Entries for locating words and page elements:
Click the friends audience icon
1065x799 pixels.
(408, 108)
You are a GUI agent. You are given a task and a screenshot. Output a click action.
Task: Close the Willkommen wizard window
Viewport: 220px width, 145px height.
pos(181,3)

■ EXERCISE: Render every nonblank line of the listing as a Markdown table with the columns "No." and "Text", numbering the lines in order and omitting any blank ones.

■ ANSWER TO THE EXERCISE:
| No. | Text |
|---|---|
| 1 | Click the friends audience icon |
| 2 | 1065x799 pixels. |
| 3 | (408, 108) |
| 4 | You are a GUI agent. You are given a task and a screenshot. Output a click action. |
| 5 | Task: Close the Willkommen wizard window |
| 6 | Viewport: 220px width, 145px height. |
| 7 | pos(181,3) |